Another issue is staff turnover, he said, noting that the park has lost several staff members since the summer with uncertainty surrounding the federal employee vaccination mandate date of November 22.

“We have several challenges that are upon us, and it’s causing some staff turnover,” he said. “There are just a lot of things that have been thrown at all of us regardless of what station in life we’re in. These have been tough and trying years for the last few years. The future, though, is bright, and I think we’re all looking forward to some sort of return to normalcy as we get out of the pandemic, and we’ll see some halcyon times just like in 2016 and 2017 around the centennial celebration for the Park Service.”

He said he’s becoming educated on the longtime transpark highway issue, noting that much will depend on the Crow Tribe.

“The transpark road has not floated to the top of those conversations (with the tribe) yet,” he said, though adding that members of U.S. Rep. Liz Cheney’s staff were in the community seeking an update on the project earlier this summer.

Looking ahead

Moving forward, Hill said the park staff is putting a lot of time and energy into commercial use authorizations with concessionaires, noting that the Garrisons have done a tremendous job with the Horseshoe Bend Marina, pointing out some potential improvements to the facility.

“We’re really happy with the way things are going here on the south end, and we see future improvements,” he said. “In Todd Johnson we have a perfect person on staff to manage that stuff.

“We’ll continue to make progress. We’re not just going to hold the line. I think the future is bright. We’re just not kind of retrenching. We’re going to continue to make progress…That’s what I would assure your readers, that we’re going to continue to move forward and that they can expect great things from us.”

He said he sees opportunity for growth.

“In the recreation area here I believe we’ve got the capacity for a lot more people. We can provide a relief valve for Yellowstone. In fact, this is a great place
for people to get a taste for Yellowstone and then come on over here and spend a little time.”

Hill said the communities can help in the Powder River Group by improving accommodations, which has been done recently in Lovell, and there is a huge role for communities to play making themselves welcoming and inviting to visitors. Both Powell and Lovell are welcoming towns, he said.

He said the Lovell community can help by providing rental properties for seasonal rangers or artists in residence.

“We are short of housing down here on the south end,” he said. “There are probably a number of niche businesses that are opportunities for folks in the community to play a role with us in the recreation area. We all know from trips we take it’s the towns that provide an authentic and a welcoming and a comfortable experience that really do well. Those are the ones that people remember.”

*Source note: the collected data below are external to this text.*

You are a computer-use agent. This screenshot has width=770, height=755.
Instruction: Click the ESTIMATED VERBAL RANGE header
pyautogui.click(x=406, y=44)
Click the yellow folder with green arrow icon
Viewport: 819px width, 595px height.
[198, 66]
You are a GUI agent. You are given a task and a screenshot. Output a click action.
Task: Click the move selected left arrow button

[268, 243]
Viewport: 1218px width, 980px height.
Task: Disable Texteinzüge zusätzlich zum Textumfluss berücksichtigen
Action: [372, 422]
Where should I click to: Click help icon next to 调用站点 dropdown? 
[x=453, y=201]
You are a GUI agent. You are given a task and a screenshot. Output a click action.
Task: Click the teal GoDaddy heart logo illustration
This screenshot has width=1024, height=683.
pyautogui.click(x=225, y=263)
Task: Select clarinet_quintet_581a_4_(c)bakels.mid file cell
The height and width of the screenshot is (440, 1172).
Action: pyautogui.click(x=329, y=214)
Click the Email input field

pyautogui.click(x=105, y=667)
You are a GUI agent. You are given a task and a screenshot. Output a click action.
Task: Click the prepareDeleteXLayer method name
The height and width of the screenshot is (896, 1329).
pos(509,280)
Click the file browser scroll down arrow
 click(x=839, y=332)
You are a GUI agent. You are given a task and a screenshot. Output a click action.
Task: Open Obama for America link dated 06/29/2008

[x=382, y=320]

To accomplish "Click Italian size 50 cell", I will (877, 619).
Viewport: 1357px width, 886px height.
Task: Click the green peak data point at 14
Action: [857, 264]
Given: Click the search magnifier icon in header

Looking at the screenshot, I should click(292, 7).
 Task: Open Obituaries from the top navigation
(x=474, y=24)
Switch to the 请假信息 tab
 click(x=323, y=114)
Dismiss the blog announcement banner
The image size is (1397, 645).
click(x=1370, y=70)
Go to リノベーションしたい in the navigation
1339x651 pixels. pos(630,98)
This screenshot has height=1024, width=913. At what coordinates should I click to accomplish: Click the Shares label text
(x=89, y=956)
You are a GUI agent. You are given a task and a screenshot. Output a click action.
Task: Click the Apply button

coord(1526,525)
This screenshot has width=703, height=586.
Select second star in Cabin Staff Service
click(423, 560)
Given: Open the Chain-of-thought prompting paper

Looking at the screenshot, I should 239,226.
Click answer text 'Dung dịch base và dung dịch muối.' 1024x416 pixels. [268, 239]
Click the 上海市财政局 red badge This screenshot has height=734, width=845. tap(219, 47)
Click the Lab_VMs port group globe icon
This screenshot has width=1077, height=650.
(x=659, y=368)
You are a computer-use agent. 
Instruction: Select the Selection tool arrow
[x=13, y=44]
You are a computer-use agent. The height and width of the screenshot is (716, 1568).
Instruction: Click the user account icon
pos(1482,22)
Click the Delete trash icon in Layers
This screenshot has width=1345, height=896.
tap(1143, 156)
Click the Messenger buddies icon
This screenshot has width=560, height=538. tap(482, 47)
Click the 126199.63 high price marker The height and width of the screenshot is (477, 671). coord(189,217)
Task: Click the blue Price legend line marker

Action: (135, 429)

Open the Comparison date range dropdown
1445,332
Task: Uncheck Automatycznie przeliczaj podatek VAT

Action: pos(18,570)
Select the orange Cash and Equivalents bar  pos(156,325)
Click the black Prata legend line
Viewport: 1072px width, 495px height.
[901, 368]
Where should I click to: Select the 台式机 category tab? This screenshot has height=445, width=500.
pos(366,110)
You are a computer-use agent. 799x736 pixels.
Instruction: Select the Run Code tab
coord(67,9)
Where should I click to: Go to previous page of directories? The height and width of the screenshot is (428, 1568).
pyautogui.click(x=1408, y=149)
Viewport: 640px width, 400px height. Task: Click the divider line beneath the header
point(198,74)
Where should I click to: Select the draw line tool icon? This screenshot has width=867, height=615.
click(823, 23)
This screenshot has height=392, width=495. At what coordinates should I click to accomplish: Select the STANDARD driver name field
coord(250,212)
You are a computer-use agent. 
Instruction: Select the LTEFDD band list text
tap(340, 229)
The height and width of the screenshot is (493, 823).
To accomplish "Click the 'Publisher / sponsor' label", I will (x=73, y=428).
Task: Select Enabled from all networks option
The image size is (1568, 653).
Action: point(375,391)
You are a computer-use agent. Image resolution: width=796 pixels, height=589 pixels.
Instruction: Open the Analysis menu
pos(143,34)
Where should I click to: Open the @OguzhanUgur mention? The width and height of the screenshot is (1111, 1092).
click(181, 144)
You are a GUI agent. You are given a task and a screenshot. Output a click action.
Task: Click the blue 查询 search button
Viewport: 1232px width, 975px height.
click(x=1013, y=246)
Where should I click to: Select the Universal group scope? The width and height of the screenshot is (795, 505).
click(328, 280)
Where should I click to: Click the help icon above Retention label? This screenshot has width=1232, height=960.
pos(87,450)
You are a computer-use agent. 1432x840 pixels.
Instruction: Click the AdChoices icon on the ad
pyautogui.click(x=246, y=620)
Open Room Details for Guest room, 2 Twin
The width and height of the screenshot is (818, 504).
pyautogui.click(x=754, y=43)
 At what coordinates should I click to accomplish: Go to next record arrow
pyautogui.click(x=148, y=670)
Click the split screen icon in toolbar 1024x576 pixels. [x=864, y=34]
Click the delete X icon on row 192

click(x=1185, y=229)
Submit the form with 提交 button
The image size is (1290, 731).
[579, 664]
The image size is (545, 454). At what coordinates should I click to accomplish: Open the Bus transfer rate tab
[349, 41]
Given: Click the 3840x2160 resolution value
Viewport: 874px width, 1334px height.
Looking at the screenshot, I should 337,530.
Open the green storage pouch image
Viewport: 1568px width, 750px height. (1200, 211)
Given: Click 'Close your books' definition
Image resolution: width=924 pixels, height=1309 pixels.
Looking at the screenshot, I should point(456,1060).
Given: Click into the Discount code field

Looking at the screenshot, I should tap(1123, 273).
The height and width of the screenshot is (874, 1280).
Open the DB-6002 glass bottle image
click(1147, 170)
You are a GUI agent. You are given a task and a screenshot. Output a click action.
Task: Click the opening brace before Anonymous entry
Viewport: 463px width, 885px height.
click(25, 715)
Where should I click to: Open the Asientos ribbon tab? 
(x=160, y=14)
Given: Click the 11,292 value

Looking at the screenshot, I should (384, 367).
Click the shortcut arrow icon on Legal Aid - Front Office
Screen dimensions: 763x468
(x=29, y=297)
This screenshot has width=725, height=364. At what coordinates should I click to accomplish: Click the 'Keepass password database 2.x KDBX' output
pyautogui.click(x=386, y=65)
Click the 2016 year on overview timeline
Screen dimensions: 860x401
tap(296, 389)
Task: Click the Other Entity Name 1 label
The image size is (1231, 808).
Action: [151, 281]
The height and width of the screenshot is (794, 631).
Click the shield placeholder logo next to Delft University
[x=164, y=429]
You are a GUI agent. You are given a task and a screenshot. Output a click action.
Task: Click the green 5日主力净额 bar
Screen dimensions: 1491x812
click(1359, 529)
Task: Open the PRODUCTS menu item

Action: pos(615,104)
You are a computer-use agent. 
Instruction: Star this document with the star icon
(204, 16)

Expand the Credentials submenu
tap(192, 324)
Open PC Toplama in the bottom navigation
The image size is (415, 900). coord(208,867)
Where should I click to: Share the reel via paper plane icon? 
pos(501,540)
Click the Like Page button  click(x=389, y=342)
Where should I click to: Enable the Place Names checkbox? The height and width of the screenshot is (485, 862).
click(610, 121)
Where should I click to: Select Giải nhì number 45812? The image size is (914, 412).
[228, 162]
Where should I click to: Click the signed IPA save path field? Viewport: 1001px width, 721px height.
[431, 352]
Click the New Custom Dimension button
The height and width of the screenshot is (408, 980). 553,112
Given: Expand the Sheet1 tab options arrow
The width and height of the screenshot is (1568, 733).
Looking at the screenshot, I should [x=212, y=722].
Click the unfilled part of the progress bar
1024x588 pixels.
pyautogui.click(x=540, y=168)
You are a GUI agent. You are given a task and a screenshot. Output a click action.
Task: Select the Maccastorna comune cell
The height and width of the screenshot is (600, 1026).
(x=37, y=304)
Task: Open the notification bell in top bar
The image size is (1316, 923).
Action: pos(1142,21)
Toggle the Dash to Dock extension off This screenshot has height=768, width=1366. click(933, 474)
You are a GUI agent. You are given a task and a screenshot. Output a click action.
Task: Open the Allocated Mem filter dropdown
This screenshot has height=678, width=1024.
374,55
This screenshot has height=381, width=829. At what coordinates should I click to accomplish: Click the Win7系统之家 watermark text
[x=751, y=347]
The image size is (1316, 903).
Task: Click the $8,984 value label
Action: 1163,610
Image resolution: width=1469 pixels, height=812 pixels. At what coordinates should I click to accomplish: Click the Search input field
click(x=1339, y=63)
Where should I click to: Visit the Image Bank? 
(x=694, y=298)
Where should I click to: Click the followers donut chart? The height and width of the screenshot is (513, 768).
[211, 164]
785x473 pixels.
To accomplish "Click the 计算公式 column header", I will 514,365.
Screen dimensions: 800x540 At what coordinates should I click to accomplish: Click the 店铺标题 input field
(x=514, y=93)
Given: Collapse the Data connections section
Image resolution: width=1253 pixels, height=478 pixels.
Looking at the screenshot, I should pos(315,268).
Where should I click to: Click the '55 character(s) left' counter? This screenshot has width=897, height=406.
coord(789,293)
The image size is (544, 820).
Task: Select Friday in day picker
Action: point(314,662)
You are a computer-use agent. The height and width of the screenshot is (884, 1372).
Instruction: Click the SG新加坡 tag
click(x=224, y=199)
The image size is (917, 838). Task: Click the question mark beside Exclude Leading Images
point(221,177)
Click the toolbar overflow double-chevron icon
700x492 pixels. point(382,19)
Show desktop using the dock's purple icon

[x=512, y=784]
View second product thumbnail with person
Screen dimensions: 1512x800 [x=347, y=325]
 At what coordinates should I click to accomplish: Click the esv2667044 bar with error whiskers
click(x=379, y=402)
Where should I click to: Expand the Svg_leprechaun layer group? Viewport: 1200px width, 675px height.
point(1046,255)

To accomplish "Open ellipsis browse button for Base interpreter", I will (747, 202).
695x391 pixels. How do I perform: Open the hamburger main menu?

Hill is bullish on the future of Bighorn Canyon.

“I think the sky’s the limit for us,” he said. “My career in the Park Service has been one where civic engagement has been a major part of that. We need to hear from our partners, and they need to hear from us. We need that exchange of information.”

He said he is proud of his staff in the park.

To have a solid management team here and to have them with deep roots in the community and to be so invested in the community, that’s a tremendous thing. And that reassures me that, however long or short I may be here, the management of the recreation area is rooted in these communities.”

Hill said he welcomes visits from members of the community, just asking people to call the front desk first, because he’s not always in the office.

He said with as large and complex as the park is, it’s an exhilarating challenge for him as superintendent, and to have a supportive and seasoned team and communities invested in the park, “it’s a wealth of riches here if we can all work together and make things click.

“I’m very blessed and very appreciative to be here.”